• Given request: Copy the records below verbatim, but only the lines running from the one containing "The width and" through the one containing "Image resolution: width=440", with both of those lines included.

--- start of Dataset records ---

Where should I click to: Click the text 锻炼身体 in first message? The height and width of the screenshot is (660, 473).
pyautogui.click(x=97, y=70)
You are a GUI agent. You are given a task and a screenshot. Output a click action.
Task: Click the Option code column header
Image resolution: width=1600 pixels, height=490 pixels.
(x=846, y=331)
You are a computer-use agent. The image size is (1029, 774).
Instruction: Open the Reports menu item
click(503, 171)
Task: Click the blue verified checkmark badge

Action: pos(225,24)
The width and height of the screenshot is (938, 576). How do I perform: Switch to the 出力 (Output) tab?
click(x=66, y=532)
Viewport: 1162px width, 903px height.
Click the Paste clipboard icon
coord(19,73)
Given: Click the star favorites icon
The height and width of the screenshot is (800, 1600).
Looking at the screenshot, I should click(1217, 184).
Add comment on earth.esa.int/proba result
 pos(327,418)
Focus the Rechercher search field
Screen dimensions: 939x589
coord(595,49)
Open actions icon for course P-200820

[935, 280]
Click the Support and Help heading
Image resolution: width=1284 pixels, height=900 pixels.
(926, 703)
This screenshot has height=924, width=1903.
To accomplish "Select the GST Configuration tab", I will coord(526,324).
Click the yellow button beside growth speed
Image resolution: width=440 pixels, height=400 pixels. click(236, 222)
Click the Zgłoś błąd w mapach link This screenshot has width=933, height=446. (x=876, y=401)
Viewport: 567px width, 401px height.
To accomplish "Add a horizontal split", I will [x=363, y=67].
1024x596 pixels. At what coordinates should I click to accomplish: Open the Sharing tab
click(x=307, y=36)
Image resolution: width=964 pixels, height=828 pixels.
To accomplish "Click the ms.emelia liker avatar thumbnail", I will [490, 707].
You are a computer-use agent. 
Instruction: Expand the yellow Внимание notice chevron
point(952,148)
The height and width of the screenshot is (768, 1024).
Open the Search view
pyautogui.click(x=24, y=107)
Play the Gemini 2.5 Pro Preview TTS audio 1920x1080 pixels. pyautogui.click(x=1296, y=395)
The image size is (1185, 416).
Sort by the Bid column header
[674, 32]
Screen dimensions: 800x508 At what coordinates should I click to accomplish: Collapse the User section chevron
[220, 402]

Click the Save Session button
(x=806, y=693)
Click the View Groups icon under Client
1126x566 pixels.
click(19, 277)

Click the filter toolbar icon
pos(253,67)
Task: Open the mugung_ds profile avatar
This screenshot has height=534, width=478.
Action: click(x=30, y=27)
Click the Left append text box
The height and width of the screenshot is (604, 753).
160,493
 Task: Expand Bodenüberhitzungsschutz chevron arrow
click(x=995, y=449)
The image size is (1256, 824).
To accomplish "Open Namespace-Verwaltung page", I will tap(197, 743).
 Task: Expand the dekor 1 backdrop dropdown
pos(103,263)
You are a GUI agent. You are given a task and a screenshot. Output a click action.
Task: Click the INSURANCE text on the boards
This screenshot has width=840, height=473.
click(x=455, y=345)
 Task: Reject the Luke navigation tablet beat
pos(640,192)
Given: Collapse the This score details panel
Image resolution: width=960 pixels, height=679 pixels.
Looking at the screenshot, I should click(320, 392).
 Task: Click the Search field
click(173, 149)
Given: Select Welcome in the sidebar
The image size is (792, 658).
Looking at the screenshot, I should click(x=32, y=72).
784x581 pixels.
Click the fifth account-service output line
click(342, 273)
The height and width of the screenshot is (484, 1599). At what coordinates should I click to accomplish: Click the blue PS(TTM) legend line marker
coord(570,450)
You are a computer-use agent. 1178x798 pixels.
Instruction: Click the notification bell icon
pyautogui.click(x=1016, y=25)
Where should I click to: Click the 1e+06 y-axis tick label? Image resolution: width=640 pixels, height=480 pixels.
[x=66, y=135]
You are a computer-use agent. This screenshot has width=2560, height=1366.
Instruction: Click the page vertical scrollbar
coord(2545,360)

--- end of Dataset records ---

• Answer:
The width and height of the screenshot is (938, 576). How do I perform: Switch to the 出力 (Output) tab?
click(x=66, y=532)
Viewport: 1162px width, 903px height.
Click the Paste clipboard icon
coord(19,73)
Given: Click the star favorites icon
The height and width of the screenshot is (800, 1600).
Looking at the screenshot, I should click(1217, 184).
Add comment on earth.esa.int/proba result
 pos(327,418)
Focus the Rechercher search field
Screen dimensions: 939x589
coord(595,49)
Open actions icon for course P-200820

[935, 280]
Click the Support and Help heading
Image resolution: width=1284 pixels, height=900 pixels.
(926, 703)
This screenshot has height=924, width=1903.
To accomplish "Select the GST Configuration tab", I will coord(526,324).
Click the yellow button beside growth speed
Image resolution: width=440 pixels, height=400 pixels. click(236, 222)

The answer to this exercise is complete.